> _WORK TO COMPLETE_
Each record must be printed exactly as given.

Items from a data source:
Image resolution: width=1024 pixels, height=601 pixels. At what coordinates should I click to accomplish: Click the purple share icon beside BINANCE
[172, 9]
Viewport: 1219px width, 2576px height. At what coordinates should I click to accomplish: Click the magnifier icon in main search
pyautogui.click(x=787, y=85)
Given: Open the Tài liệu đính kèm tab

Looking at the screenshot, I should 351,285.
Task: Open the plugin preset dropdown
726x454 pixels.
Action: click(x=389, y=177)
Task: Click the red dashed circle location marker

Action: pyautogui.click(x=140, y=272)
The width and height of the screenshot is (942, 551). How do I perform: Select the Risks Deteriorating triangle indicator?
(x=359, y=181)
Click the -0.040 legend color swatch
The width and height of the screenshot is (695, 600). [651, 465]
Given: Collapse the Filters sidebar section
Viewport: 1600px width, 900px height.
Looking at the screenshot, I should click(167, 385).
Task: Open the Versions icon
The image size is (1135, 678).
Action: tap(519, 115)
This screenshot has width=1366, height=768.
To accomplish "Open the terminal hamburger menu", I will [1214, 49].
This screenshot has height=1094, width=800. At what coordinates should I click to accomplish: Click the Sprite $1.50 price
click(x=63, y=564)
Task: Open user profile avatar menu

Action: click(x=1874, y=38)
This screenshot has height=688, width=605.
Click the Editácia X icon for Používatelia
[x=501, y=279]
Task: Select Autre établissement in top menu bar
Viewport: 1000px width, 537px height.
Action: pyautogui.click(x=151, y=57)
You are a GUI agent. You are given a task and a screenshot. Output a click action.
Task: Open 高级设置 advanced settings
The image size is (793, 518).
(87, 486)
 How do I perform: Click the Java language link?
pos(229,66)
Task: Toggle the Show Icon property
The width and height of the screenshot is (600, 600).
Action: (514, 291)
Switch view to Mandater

> _RESPONSE BELOW_
Image resolution: width=1024 pixels, height=601 pixels. At what coordinates should I click to accomplish: Click the purple share icon beside BINANCE
[172, 9]
Viewport: 1219px width, 2576px height. At what coordinates should I click to accomplish: Click the magnifier icon in main search
pyautogui.click(x=787, y=85)
Given: Open the Tài liệu đính kèm tab

Looking at the screenshot, I should 351,285.
Task: Open the plugin preset dropdown
726x454 pixels.
Action: click(x=389, y=177)
Task: Click the red dashed circle location marker

Action: pyautogui.click(x=140, y=272)
The width and height of the screenshot is (942, 551). How do I perform: Select the Risks Deteriorating triangle indicator?
(x=359, y=181)
Click the -0.040 legend color swatch
The width and height of the screenshot is (695, 600). [651, 465]
Given: Collapse the Filters sidebar section
Viewport: 1600px width, 900px height.
Looking at the screenshot, I should click(167, 385).
Task: Open the Versions icon
The image size is (1135, 678).
Action: tap(519, 115)
This screenshot has width=1366, height=768.
To accomplish "Open the terminal hamburger menu", I will [1214, 49].
This screenshot has height=1094, width=800. At what coordinates should I click to accomplish: Click the Sprite $1.50 price
click(x=63, y=564)
Task: Open user profile avatar menu

Action: click(x=1874, y=38)
This screenshot has height=688, width=605.
Click the Editácia X icon for Používatelia
[x=501, y=279]
Task: Select Autre établissement in top menu bar
Viewport: 1000px width, 537px height.
Action: pyautogui.click(x=151, y=57)
You are a GUI agent. You are given a task and a screenshot. Output a click action.
Task: Open 高级设置 advanced settings
The image size is (793, 518).
(87, 486)
 How do I perform: Click the Java language link?
pos(229,66)
Task: Toggle the Show Icon property
The width and height of the screenshot is (600, 600).
Action: (514, 291)
Switch view to Mandater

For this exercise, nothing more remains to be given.